I was walking out of class and saw a girl glancing at me while she was with her friend. I wasn't going to say anything to her but we ended up going in the same direction and her friend had to go another way and she looked back at me and giggled a bit. I smiled and said hi. The conversation took off from there and I left with her number ultimately deciding it would be a bad idea to pursue her because she gave me a bad gut feeling. Something just seemed off, but she was also my type. So I hung onto the number and sent an icebreaker text. Then two days later on a Friday night around 10pm she invites me over. I stop and think about it but ultimately decided to go because she had hit me up when I was very much in the mood. I go and everything starts off good.

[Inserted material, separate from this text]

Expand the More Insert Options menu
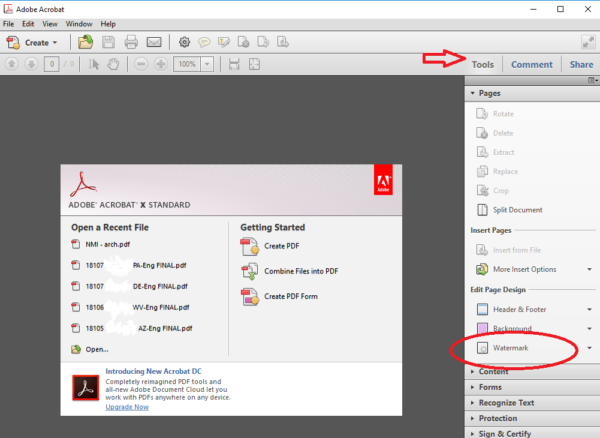Image resolution: width=600 pixels, height=438 pixels. tap(589, 269)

She lets me into her dorm and it's just me and her. We talk for a bit and end up making out, then making out in bed. I guess that was my way of moving things forward with her. She says she doesn't want to go any further, so I don't initially go any further. We just kiss for a bit. Then after a bit, I try moving things forward again by trying to remove her corsette straps and I do so very slowly, only moving them down halfway and feeling her breasts over her top while she's grinding a bit on my leg. I took this much as at least as yellow light but it really hit home when she kept saying "it's ok" to me. I wasn't entirely sure what she was refering to but she kept saying it and I could see her now saying that to herself while looking at me but also as refering to going all the way. I don't know. Then she sits up and explains she forgot she had to study for an exam just as her friend knocks on the door. From there I pretty much got the boot out the door and was as polite as I could've been.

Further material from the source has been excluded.